- _DATA LISTING_
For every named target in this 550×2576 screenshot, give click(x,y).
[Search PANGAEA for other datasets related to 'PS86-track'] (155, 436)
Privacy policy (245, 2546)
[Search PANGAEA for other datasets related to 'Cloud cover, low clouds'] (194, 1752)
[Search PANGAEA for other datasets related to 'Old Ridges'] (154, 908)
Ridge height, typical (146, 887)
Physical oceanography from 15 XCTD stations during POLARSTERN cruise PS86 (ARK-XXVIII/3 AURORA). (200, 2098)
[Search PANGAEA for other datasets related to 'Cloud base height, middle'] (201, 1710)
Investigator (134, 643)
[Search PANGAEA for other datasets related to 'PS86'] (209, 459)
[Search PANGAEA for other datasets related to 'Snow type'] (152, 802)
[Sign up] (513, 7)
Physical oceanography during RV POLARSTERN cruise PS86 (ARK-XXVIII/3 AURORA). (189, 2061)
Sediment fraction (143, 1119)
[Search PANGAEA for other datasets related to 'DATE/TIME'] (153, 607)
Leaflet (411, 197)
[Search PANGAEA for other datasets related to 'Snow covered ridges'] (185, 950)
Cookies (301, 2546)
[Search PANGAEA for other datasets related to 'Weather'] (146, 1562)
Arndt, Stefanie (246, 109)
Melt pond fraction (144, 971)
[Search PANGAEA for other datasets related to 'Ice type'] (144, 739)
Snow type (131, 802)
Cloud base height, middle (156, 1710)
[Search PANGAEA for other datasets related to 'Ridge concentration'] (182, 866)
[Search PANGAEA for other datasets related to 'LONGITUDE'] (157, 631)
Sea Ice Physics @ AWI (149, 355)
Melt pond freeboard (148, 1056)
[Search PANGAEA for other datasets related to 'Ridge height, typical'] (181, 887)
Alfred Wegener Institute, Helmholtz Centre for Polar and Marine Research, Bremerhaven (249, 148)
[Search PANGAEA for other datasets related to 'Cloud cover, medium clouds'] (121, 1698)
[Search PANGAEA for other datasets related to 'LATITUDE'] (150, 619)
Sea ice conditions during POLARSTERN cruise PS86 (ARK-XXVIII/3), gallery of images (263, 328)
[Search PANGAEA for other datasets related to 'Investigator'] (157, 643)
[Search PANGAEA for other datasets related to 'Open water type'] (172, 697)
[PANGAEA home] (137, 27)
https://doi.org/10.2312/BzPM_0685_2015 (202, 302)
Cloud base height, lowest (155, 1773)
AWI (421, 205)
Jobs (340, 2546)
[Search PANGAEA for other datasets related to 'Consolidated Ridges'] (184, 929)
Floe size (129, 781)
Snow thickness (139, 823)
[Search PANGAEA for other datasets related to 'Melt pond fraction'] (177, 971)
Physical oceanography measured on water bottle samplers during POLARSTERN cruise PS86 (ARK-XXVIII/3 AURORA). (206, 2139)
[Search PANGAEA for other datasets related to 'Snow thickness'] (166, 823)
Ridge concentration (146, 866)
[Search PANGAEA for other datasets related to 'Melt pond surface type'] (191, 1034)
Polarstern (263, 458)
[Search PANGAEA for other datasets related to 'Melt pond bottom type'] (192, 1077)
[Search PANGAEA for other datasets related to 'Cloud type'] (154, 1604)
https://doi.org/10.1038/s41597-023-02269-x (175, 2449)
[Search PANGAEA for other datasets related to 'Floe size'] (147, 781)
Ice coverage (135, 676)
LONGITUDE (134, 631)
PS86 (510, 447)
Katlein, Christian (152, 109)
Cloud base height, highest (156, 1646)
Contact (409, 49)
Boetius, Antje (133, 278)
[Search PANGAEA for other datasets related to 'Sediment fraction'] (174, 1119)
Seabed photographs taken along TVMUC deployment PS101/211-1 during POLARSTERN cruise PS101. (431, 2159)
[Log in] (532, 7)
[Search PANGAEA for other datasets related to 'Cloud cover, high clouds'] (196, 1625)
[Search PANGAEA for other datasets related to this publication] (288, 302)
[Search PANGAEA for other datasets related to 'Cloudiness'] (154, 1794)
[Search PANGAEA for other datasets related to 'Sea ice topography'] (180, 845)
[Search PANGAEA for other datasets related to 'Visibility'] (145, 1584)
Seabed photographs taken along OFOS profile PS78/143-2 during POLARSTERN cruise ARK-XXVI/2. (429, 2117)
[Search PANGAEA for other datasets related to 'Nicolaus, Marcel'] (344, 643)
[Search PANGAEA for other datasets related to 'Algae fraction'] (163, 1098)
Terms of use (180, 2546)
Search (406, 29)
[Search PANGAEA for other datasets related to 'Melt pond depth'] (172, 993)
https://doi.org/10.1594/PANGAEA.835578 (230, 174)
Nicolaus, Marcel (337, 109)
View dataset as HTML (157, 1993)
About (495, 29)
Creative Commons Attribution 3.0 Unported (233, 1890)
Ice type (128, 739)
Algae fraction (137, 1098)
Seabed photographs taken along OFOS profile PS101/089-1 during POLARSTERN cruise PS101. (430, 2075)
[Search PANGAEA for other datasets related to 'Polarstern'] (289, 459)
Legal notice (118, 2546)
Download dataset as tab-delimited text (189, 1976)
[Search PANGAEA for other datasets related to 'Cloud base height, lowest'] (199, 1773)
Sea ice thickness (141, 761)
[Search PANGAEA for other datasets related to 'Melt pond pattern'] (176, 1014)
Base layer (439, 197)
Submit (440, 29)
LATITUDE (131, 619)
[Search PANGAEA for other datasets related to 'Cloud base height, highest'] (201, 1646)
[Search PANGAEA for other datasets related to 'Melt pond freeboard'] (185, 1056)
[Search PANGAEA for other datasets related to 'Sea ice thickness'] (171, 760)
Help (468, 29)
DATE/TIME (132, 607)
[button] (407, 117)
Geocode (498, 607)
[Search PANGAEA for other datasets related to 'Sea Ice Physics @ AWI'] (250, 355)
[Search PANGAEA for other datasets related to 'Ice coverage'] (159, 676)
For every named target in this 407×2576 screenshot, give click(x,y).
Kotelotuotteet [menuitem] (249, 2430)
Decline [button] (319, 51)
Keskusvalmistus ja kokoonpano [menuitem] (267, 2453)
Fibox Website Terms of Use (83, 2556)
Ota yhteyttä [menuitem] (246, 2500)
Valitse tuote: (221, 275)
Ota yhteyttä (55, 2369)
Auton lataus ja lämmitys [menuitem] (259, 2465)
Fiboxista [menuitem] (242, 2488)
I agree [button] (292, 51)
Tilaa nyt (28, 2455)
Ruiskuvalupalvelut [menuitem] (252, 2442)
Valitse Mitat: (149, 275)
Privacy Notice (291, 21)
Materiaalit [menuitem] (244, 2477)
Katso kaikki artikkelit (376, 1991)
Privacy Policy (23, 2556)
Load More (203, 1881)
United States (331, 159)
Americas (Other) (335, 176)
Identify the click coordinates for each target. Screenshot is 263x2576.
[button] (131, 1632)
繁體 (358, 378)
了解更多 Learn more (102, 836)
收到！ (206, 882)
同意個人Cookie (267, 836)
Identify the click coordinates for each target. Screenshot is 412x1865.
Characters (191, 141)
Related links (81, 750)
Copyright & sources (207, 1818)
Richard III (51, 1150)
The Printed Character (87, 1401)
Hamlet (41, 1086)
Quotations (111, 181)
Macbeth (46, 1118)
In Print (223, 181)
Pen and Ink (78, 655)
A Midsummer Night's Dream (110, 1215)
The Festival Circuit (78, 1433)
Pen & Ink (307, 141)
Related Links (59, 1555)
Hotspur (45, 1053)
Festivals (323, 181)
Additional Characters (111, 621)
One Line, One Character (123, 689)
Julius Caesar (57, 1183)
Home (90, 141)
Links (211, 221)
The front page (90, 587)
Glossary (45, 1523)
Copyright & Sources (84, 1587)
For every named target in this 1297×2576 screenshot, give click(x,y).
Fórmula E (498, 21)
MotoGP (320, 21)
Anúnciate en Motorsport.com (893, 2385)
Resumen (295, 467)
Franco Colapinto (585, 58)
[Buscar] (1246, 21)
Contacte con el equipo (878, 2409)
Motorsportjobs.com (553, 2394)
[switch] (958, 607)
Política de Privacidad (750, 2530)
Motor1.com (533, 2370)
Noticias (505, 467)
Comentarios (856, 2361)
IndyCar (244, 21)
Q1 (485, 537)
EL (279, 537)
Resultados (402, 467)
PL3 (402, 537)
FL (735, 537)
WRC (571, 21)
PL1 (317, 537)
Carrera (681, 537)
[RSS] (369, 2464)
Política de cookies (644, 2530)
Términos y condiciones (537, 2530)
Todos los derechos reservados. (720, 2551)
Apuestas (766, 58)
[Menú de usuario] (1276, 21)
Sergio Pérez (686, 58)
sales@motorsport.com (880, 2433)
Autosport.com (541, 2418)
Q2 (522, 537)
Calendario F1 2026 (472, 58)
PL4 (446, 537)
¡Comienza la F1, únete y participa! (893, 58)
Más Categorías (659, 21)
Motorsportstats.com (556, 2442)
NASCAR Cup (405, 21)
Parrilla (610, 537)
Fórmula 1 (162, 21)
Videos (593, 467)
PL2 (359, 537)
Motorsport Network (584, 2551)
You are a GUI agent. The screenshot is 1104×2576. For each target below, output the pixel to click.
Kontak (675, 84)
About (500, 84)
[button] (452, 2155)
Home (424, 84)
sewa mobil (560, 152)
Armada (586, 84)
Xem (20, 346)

- _TASK STATEMENT_
Word for word, reproduce the listing above from its start up to and including the line that has "[Sign up] (513, 7)". Give only those lines.

- _COMPLETED TASK_
For every named target in this 550×2576 screenshot, give click(x,y).
[Search PANGAEA for other datasets related to 'PS86-track'] (155, 436)
Privacy policy (245, 2546)
[Search PANGAEA for other datasets related to 'Cloud cover, low clouds'] (194, 1752)
[Search PANGAEA for other datasets related to 'Old Ridges'] (154, 908)
Ridge height, typical (146, 887)
Physical oceanography from 15 XCTD stations during POLARSTERN cruise PS86 (ARK-XXVIII/3 AURORA). (200, 2098)
[Search PANGAEA for other datasets related to 'Cloud base height, middle'] (201, 1710)
Investigator (134, 643)
[Search PANGAEA for other datasets related to 'PS86'] (209, 459)
[Search PANGAEA for other datasets related to 'Snow type'] (152, 802)
[Sign up] (513, 7)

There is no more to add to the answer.